Start of Records provided

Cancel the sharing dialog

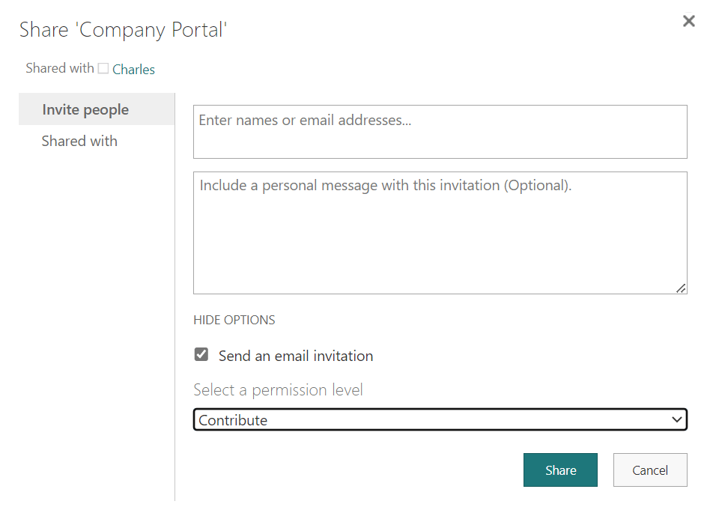(x=649, y=470)

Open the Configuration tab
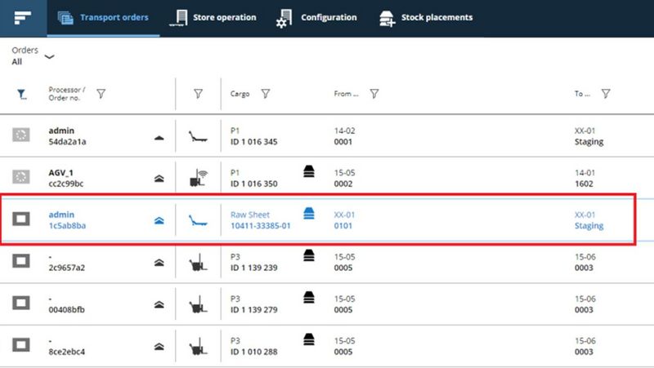click(x=317, y=18)
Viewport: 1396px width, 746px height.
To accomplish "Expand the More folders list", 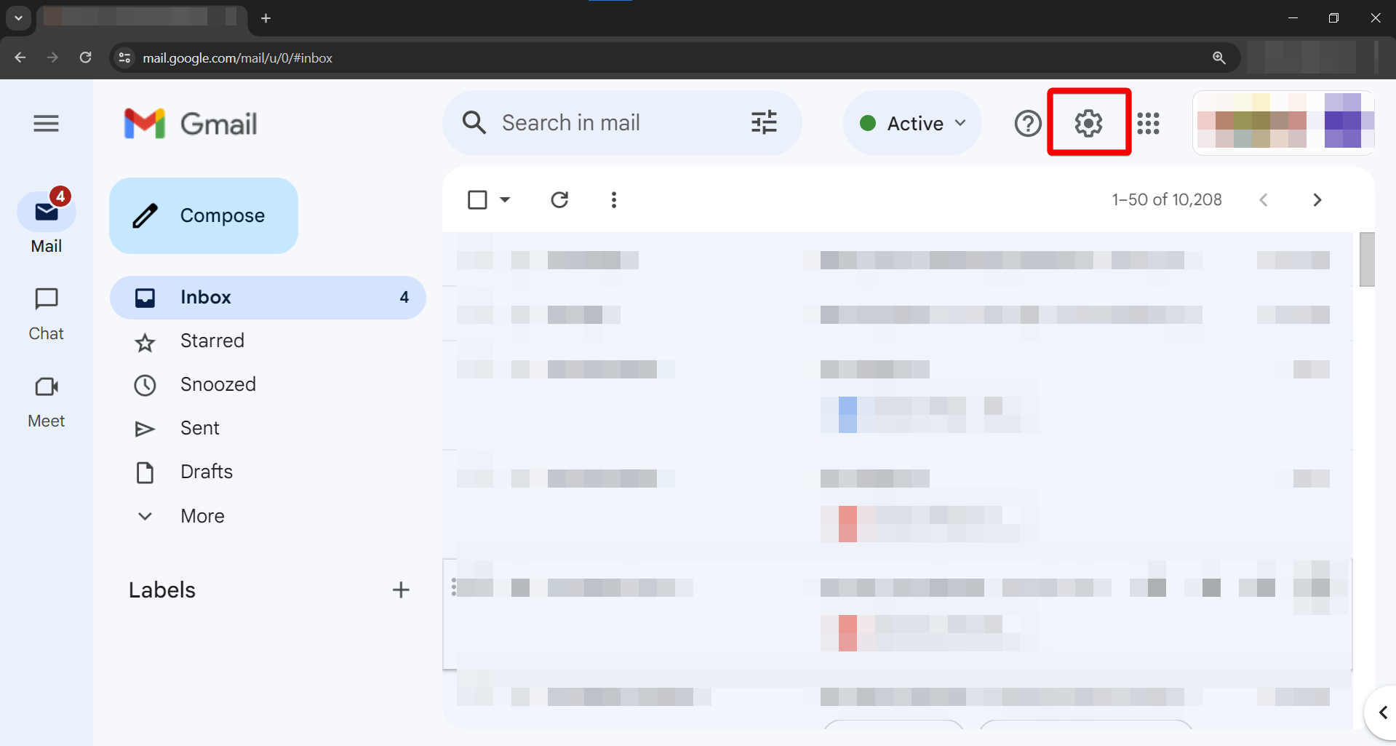I will point(202,516).
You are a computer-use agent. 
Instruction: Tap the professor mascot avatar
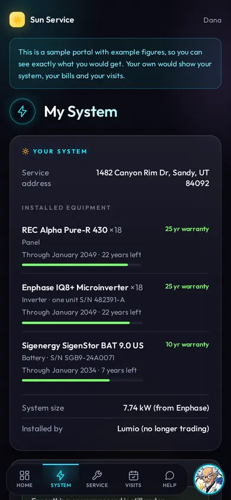[209, 479]
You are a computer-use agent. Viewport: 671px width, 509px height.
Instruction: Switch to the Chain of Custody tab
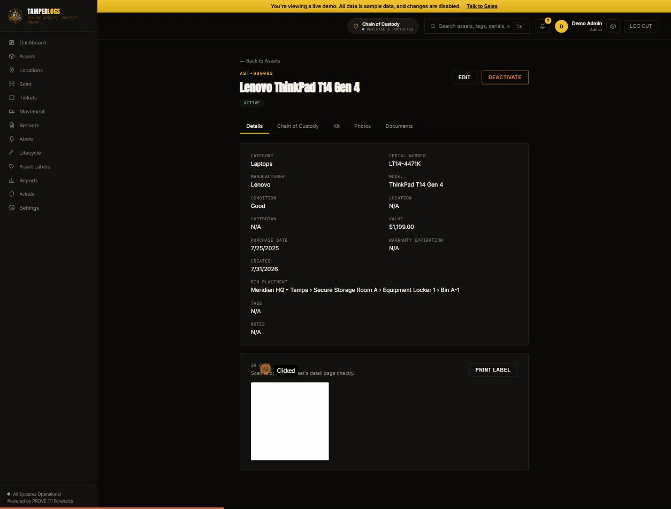pos(298,126)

End of Records provided

### Prompt
If a line of the records includes the string "width", copy it out.

### Answer space
Viewport: 1396px width, 746px height.
You are a computer-use agent. Viewport: 671px width, 509px height.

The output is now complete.